As we hit the road, the city was just waking up. It’s fascinating to see locals going to work and about their daily lives. I get absorbed visiting big cities so my face was glued out the window observing this new part of the world and how it works. The tour would take us to Gyeongbok Palace and then to Insadong Street Market and then back to the airport.

As the bus pulled in, I was so excited that I didn’t watch where I was going. I stepped off the bus and immediately stepped directly into a giant puddle on the street. I let out a scream.

Chapter 2 – The Short Circuit

If you know me, I’ve removed the word hate from my vocabulary and I’m all about the #huglife. But there is one thing on earth which I absolutely abhor. It causes me so much emotional and spiritual pain that I’ll instantly have an adult meltdown (in public if necessary).
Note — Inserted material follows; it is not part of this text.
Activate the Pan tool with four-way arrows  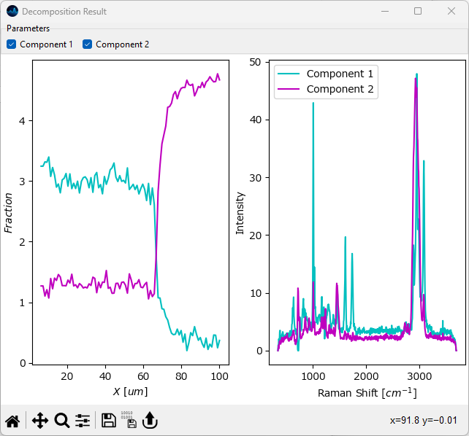[39, 421]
It’s getting my socks wet.

If I step in any amount of water while wearing socks, I will literally short circuit. I can’t handle the moist, damp, and soggy feeling on my feet. Even as I type this, I’m getting chills. So gross, you guys.

Chapter 3 – 404 Not Found

Okay, so I step off this bus and can’t move. I literally stand there with tears almost forming in my eyes. My wife turns back, sees me standing in a puddle, and mutters: “Not this again…”

“You go on without me…” I whisper as though I’ve been wounded in battle. “I’ll wait on the bus…”
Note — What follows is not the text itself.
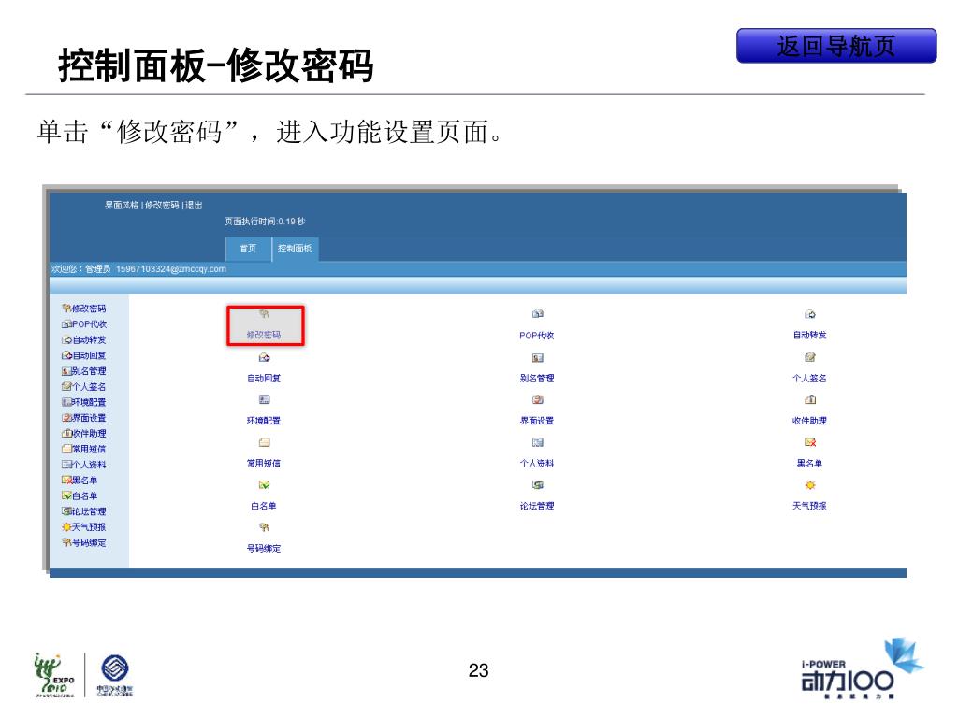Screen dimensions: 958x718
Task: Click the 退出 link in the top bar
Action: pyautogui.click(x=194, y=206)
“Please don’t ruin Korea for me,” she replied rubbing her head.

Guess what happened next? I ruined Korea for my wife.

Chapter 4 – The Tour

My wife dragged me to Gyeongbok Palace but it was no use. I could not function. Each step I took reminded me of how I wanted to curl up like a rollie pollie. My mind wandered to days when I’d put warm socks on right out of the dryer. I wanted to go home.

“Say cheese!” said a fellow bus tourist as my wife handed him our phone to take a picture of us.

Did I say cheese? Absolutely not. In fact, all of the pictures taken in Korea have me sulking to level infinity. This infuriated my wife even more.

Chapter 5 – The Solution

The next stop was Insadong Street Market.

My wife, having listened to an hour of me protesting like an infant, got off the bus and walked straight into the first shop she saw. She walked back out clenching her teeth and handed me a pair of Gangnam style socks, pedicure slippers, and a plastic bag for my soaked situation.

My wife. My savior. My guardian angel.

I tried to kiss her but she instantly rejected my advance. You see, I was smart enough not to change out just that moment, because what if I step in another puddle, right? So what happened next? I ruined the rest of Korea obviously but just until we got back to the airport where I walked around the terminal, boarded the plane, and went through customs in my new pedicure slippers and Gangnam style socks. I didn’t care about the stares. My feet were warm again.


To this day, if anyone mentions Korea or we have Korean bbq with friends, my wife will lose her mind and tell everyone at the table how I’m a vacation-wrecker. I have to take her back now, but at least whenever we go next, I’ll watch out for puddles.